*Your assignment*
Your answer should be the line that contains "Як це було - 13/08/26 (868, 1388)" and each line after it, restated word for word through the final line of the entries.
--
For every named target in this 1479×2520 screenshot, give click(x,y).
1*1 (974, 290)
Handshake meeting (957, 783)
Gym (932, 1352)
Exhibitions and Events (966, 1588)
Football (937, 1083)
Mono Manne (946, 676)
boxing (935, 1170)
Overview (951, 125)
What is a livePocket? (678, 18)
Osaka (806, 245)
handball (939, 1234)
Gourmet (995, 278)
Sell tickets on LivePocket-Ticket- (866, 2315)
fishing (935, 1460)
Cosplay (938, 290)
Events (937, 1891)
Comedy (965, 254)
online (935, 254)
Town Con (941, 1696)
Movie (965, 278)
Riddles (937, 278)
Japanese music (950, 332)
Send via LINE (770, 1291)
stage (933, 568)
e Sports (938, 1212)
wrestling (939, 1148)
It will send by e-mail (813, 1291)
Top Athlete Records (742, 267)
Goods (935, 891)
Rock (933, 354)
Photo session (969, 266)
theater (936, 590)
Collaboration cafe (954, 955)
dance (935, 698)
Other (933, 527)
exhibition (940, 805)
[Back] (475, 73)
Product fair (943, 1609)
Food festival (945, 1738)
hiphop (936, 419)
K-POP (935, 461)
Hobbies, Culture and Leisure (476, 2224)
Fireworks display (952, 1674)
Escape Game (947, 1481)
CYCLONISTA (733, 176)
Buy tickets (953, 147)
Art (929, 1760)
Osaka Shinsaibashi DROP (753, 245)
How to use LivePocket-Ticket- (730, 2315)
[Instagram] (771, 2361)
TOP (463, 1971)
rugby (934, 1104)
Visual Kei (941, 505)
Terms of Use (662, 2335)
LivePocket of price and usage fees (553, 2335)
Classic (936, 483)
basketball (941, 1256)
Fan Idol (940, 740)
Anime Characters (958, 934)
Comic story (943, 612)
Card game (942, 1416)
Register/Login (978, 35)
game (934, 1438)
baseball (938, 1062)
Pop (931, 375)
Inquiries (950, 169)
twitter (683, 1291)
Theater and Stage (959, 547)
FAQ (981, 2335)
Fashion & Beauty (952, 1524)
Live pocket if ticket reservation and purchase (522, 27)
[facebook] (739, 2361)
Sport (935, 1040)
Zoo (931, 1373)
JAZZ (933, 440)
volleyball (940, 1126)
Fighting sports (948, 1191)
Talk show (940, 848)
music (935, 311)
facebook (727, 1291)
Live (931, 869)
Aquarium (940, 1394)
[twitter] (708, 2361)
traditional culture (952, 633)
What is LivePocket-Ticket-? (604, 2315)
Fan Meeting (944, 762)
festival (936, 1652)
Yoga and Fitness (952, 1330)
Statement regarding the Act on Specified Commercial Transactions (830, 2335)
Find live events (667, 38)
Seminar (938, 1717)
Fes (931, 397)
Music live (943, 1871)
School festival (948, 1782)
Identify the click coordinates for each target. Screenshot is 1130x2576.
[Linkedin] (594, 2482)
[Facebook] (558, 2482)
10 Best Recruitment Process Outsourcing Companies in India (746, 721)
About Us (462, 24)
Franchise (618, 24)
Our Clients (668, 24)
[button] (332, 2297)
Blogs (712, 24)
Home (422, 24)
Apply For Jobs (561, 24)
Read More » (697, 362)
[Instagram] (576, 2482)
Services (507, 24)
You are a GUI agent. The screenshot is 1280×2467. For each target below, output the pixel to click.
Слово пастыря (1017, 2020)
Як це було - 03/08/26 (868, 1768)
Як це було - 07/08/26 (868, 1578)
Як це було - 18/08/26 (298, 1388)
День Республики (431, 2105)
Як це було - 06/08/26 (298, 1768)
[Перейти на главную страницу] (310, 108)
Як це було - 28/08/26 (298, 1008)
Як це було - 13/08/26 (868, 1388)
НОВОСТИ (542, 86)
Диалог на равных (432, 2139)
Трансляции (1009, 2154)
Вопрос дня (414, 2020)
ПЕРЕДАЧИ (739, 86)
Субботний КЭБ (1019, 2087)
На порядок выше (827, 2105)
--
*Exercise response*
Як це було - 13/08/26 (868, 1388)
НОВОСТИ (542, 86)
Диалог на равных (432, 2139)
Трансляции (1009, 2154)
Вопрос дня (414, 2020)
ПЕРЕДАЧИ (739, 86)
Субботний КЭБ (1019, 2087)
На порядок выше (827, 2105)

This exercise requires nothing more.